Two policemen were left to guard Wardrobe. Everyone else drifted away, leaving Rozzy with Tristan whose hand she still clutched. To make a break, he crossed the caravan to comfort James, who only betrayed his upset by a frantically shuddering body.
‘You still haven’t eaten,’ gulped Rozzy. ‘Let me make you supper.’
Feeling an absolute rat, but unable to cope with her dark anguish, Tristan pleaded exhaustion.
‘I’ll collapse if I don’t crash out. I’ve got to hold the centre tomorrow. Your dress being cut to bits is bound to freak everyone out, then there’s the wrap party. Forgive me,’ he said, as her tears started to flow again. ‘I’ll buy you dinner next week, and please go and get yourself a new dress tomorrow.’
Reaching in his back pocket, he gave her three hundred pounds, then a hug. Outside he found his hovering, desperately worried first assistant director.
‘Try and comfort her,’ he begged, then his mind careered off. ‘In case Lucy doesn’t get back in time to make up Granny, can you ask Berman’s to put a monk’s black robes with a pointed hood in a taxi first thing?’
‘What d’you think to that?’ asked Fanshawe.
‘Ugly,’ said Debbie. ‘Such a nice lady. Who’d deprive her of a lovely dress when she’s got so little?’
‘Might be someone with an ancient grievance because she had such a beautiful voice. We should recheck those ladies who might have been singing in the wood. Chloe, Gloria, Hermione, even Flora, and all the soprano extras.’
Debbie sighed, then said, ‘She was evidently in Tristan’s caravan for twenty minutes this morning. He was so sweet to her tonight. Could it be the murderer not being able to bear him being nice to anyone?’
76
Back in his caravan, soaked to the skin, Tristan realized he was out of whisky, which would not have happened if that little traitor Wolfie had been here. Nor would a pile of post, rising almost to the ceiling, have been left unopened. Without Wolfie and Lucy, he felt totally defenceless, particularly when there was a knock on the door, and a reporter from the Scorpion barged in, brandishing a bottle of champagne to celebrate his release. Having seen the first edition of the Mail, she wondered if they could have a word about Claudine Lauzerte.
‘Madame Lauzerte’s been having her gâteau and eating it, according to her maid, who’s dumped in the Express, and who is very much on your side, Tristan.’
‘Fuck off,’ howled Tristan, as she held out her tape-recorder.
After that the reporters descended like a pack of wolves. Tristan thought they would rip him to pieces. Fortunately George’s heavies were even better at manhandling the press than bribing planning officers or kneecapping little old sitting tenants, and had soon escorted Tristan to the safety of George’s drawing room.
‘Stay the night,’ said Flora, handing him a quadruple Bell’s. ‘Most of the unit seem to be. They’re too scared to go back to Valhalla.’
Tristan didn’t need any persuading. He went straight to bed and fell into a dreamless sleep.
Alpheus was sweating. His American agent had been unable to produce any record of calling him on the night of Rannaldini’s murder, and both Chloe and Isa had seen and heard him singing outside Magpie Cottage. On Monday morning, therefore, he had had the humiliation of giving a disapproving DC Smithson and a smirking DC Lightfoot a revised version of his movements on the night of Sunday the eighth. He had indeed jogged home from the tennis but, on seeing a light in Magpie Cottage, had decided to call on Tabitha.

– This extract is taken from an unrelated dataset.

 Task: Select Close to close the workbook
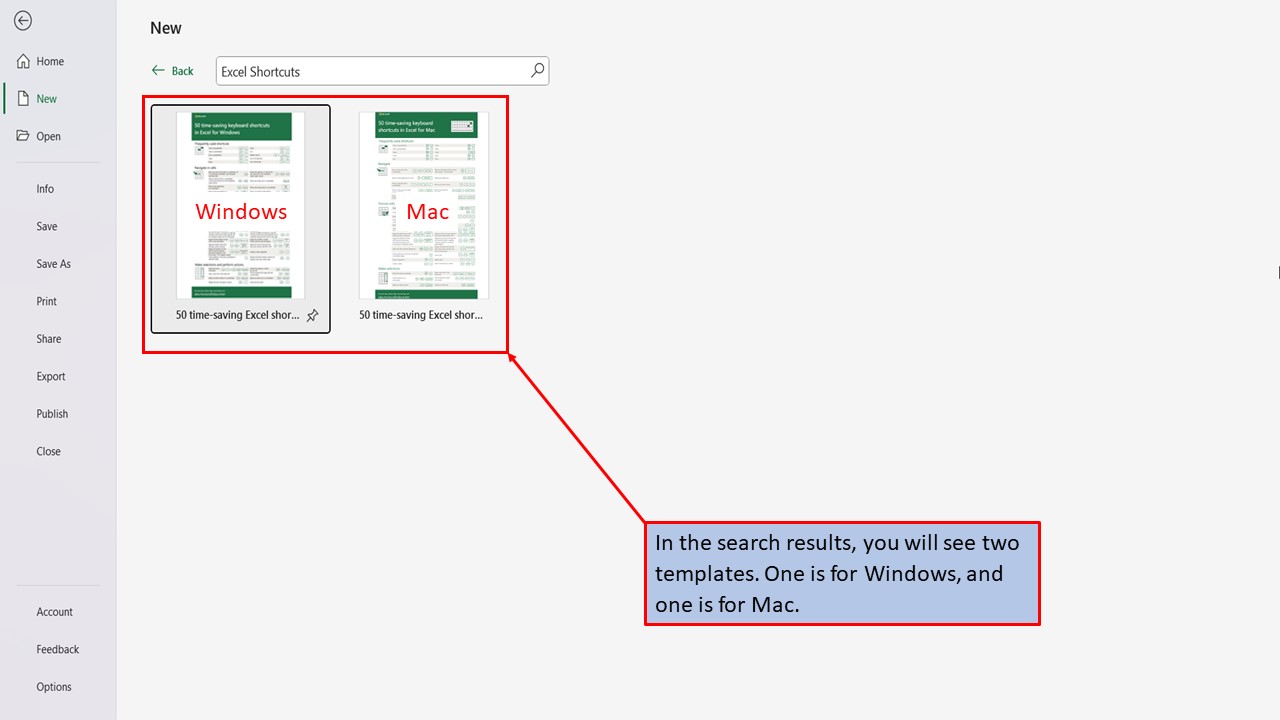click(48, 451)
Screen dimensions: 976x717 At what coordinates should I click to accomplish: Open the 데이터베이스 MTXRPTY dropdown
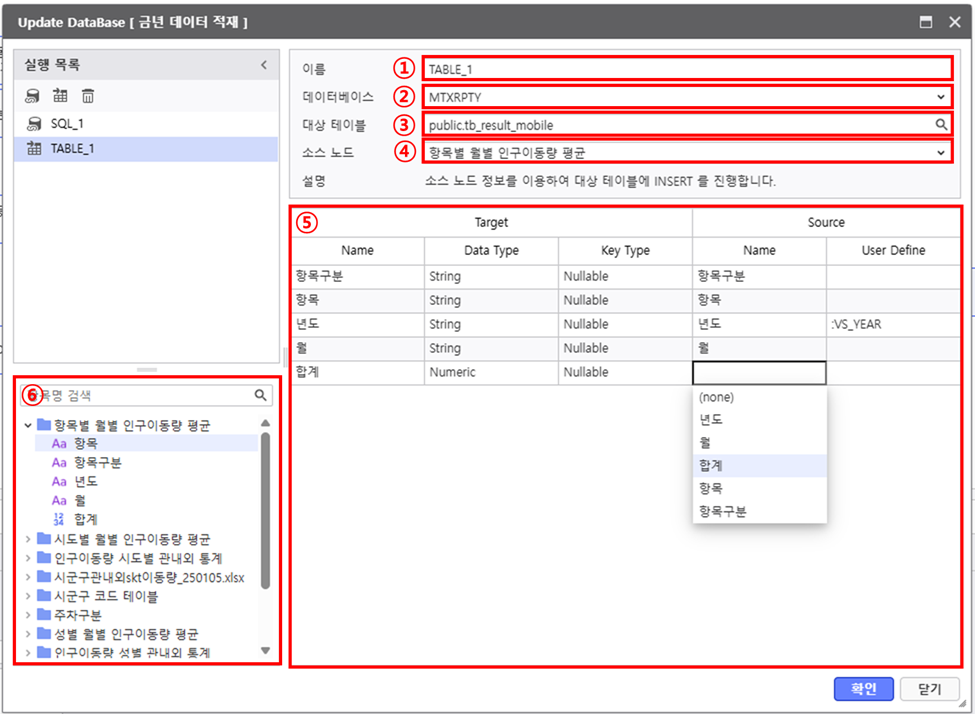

Having showered and changed into the first white suit, he had nipped into River House to pick Tab a posy from Hermione’s ‘well-stocked garden’.
What he did not reveal was that as he was breaking off Hermione’s lilies, he had been transfixed by the sight of his co-star, re-enacting their great shove-and-grunt scene in the summerhouse with another, and stayed and watched them for a minute or two. Burning with lust, he had set out for Magpie Cottage, and told Smithson and Lightfoot, who should have stopped grinning like a jackass, that he had indeed sung a favourite aria under Tab’s window, and received a bottle of red wine over his white suit. ‘I couldn’t see who had thrown it.’ Alpheus was damned if he was going to give Isa and Chloe an alibi.